As I watched the highlights of the Democratic National Convention, I can’t help but focus on the brand called Barack Obama. This morning, after hearing about McCain’s choice for vice president, I’m wondering about the brand called McCain as well.

Yes, Obama has a brand, McCain has a brand, and so do all of the other assorted candidates along the way. You and I have personal brands, too, though we likely put much less emphasis on understanding and promoting them.

In my Branding Strategies class at San Francisco State, we do an exercise where students are randomly divided up into groups and asked to evaluate the candidates brands: what are their brand promises, what do they stand for, and on a scale of 1 to 10, how well are they doing on delivering on those promises.

This was a much more interesting exercise when we had a full slate of potential candidates, including Hillary Clinton, Rudy Guiliani, Mike Huckabee, Mitt Romney, and others. This year, for the first time, we had a full range of choices when it came to gender, ethnicity, race, religion and marital status.

What’s interesting is that over the last year or so, the class has consistently said that Obama stands for change and hope and doing things differently, and they’ve rated him fairly high on fulfilling his brand promise. They had a hard time, OTOH, getting their hands around what McCain’s brand promise was, besides more of the same.

Brands are always evolving and adding features and benefits to supplement their current offerings. This week, Obama chose Joe Biden, who brings experience and foreign policy expertise to the Obama brand. McCain chose Sarah Palin, who brings youth, inexperience and a non-Washington perspective.

What do these choices mean for the 2 candidates’ brands? It will be interesting to watch how the American public answers this question, but at this point, it looks like Obama has tried to supplement a known weakness in his brand (relative inexperience) by adding Biden. McCain has  addressed the weakness of age, by choosing someone very young and with virtually no experience. He’s addressed diversity by including a woman, but I’m not quite sure yet what the McCain/Palin brand stands for?

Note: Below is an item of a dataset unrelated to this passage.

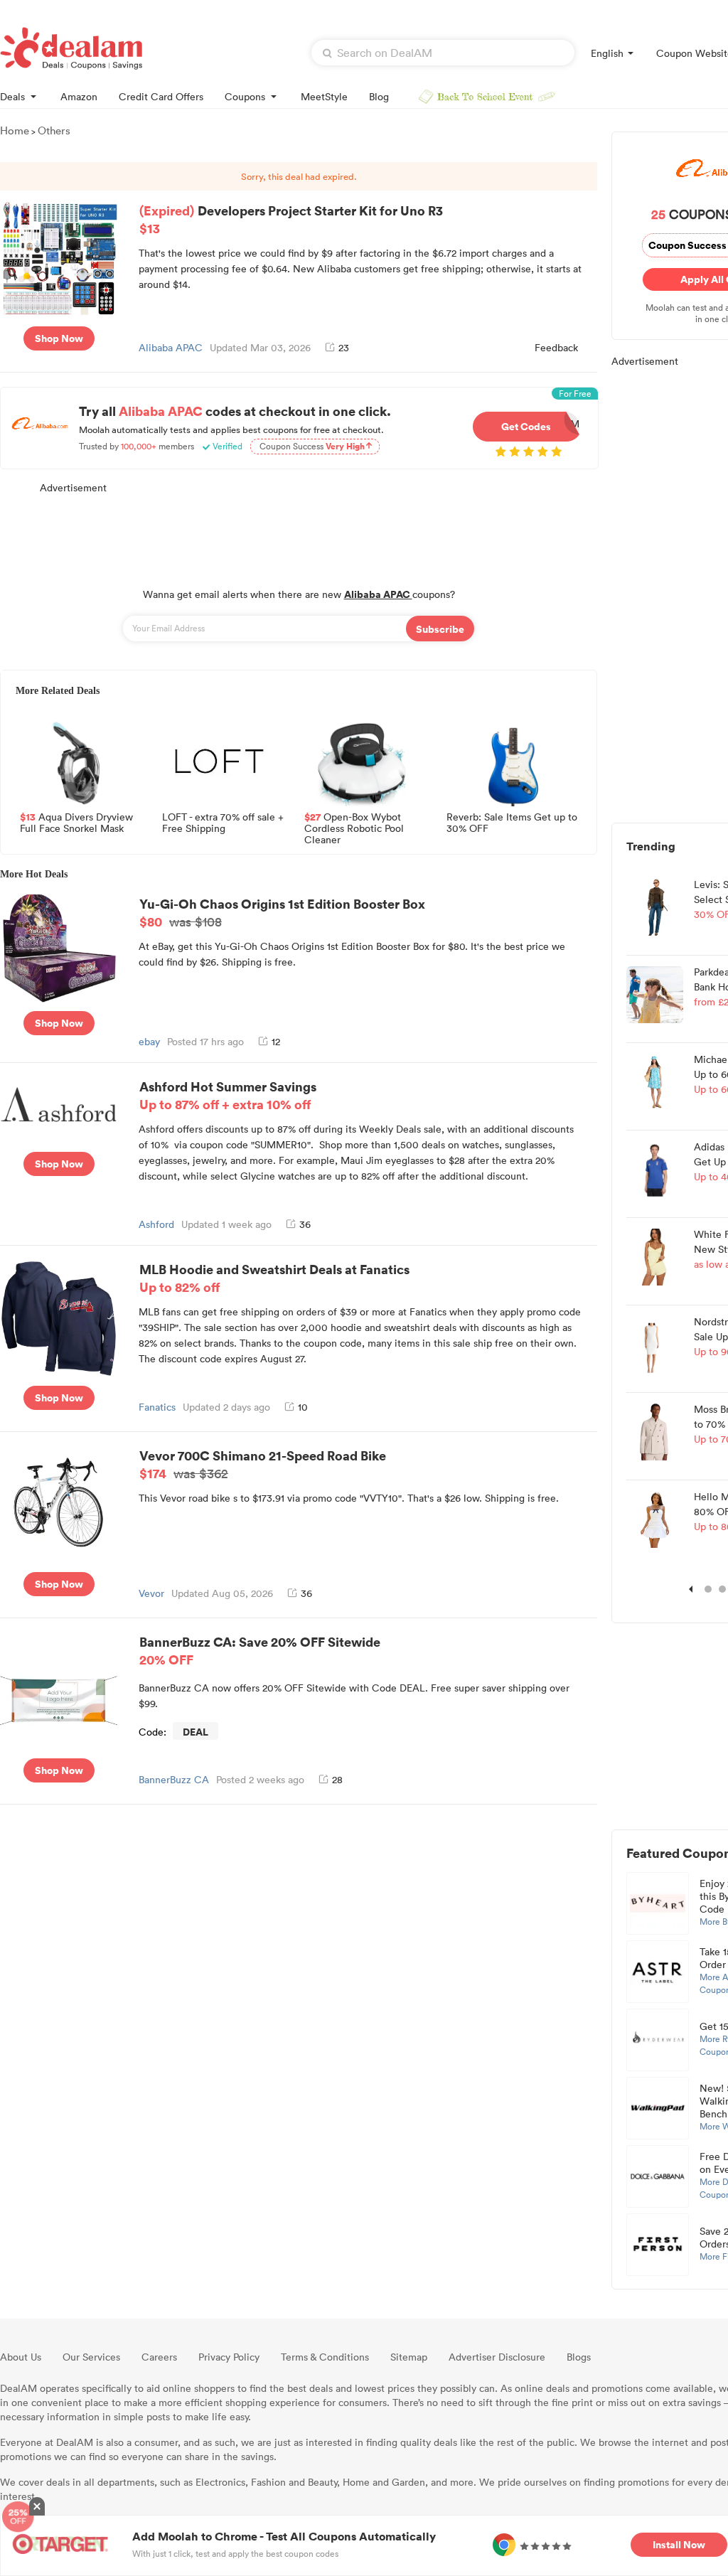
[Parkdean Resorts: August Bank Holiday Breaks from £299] (654, 993)
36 (305, 1224)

By choosing Palin, it appears that McCain has done two things he may regret: He may have actually strengthened Obama’s brand by making Barack look much more experienced than Palin, and he may have alienated many of Hillary’s supporters who were on the fence, by choosing a running mate for her youth and gender and asking voters to accept her as an equal substitute for Hillary, who like her or not, brings a wealth of experience, maturity and seasoning to the table compared to Palin.